The Harlem Renaissance was the development of the African American culture in Harlem, NY from the 1910s to 1930s. It was the golden age for African American culture which resulted in the creation of many influential music, art, and literature.  

IU sophomore Talayeh Marshall, who serves on BSU’s executive board as the freshman action team advisor, said she was excited to learn various traditional Black household games such as spades, Uno and Dominoes.  

“I think a big thing for us as far as this event goes is just to highlight important parts of Black culture and just basically find fellowship with other Black people,” Marshall said. “And to continue to build community.” 

According to their beInvolved page, BSU’s goal is to “improve the quality of life for Black students on the Indiana University-Bloomington campus by representing their interest before the greater IU community.” They raise awareness of these interests through educational and social programs and by connecting students with other organizations.  

As part of the planning committee, Marshall helped see the BSU’s goal through for this event.

“I love working with my executive board and creating ideas and figuring out how we are going to execute events,” she said. 

IU junior Nyla Rayford serves as the BSU’s co-collaboration chair. While playing a game of Uno with a group of friends, Rayford said she had fun planning the event with Marshall and looked forward to learning more about the Harlem Renaissance.  

“I thought the speakeasy would be good because it goes with the whole theme,” Rayford said. “Speakeasies are more like when they did lots of gambling, so I was like let’s do like a game night, karaoke and just be a vibe.” 

Speakeasies’ main purpose during the Harlem Renaissance was to create a place for jazz musicians to get their chance in the spotlight.
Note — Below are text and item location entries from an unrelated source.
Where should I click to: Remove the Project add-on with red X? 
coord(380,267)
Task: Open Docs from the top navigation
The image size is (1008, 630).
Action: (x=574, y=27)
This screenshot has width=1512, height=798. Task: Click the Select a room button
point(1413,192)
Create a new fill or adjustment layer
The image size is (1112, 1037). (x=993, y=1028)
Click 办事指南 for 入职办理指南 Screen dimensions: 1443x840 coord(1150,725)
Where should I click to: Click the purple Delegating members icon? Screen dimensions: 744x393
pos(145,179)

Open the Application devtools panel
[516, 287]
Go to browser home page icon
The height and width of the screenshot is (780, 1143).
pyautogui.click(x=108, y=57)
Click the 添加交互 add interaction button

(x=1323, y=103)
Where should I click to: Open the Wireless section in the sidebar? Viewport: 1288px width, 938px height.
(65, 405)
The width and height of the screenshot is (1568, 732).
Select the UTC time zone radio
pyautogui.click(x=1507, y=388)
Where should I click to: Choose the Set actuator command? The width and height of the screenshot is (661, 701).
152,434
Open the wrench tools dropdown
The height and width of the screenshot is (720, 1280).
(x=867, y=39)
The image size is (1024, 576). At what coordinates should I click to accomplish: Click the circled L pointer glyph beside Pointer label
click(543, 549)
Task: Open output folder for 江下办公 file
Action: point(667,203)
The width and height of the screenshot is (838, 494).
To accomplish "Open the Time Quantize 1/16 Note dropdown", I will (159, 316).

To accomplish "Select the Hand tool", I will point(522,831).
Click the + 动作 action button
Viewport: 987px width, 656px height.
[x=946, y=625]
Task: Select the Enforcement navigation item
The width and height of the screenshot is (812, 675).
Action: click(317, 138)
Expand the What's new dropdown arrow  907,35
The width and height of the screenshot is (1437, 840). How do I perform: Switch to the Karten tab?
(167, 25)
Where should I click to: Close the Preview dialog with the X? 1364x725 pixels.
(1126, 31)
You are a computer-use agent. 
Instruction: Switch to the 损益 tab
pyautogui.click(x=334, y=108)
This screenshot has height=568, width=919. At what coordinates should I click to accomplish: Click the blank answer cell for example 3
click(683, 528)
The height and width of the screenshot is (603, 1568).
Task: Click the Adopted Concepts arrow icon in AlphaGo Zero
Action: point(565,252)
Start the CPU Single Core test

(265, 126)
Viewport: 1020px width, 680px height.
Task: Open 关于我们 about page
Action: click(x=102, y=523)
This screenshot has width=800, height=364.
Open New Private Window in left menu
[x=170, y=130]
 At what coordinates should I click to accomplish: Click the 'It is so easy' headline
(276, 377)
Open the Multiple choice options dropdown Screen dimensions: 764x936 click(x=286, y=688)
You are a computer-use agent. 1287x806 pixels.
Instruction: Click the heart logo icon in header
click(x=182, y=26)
Jazz musicians like Duke Ellington, Louis Armstrong and Adelaide Hall all got their starts in speakeasy jazz clubs.  

IU junior Charleigh Carter who serves as BSU’s vice president, said the event was more fun than she imagined. 

“It was really fun being able to learn how to play spades, because I wanted to learn for a long time, and I just never really wanted to take the chance to learn the card game,” Carter said.  

The Harlem Renaissance was a stepping stone for the African American culture after the Civil War. Many of the African American population migrated to the northern big cities such as New York, Chicago and Philadelphia to find a better life for themselves and their families.  

Although the attendance was low that night, it was still a good event to remember an important historic time in Black culture.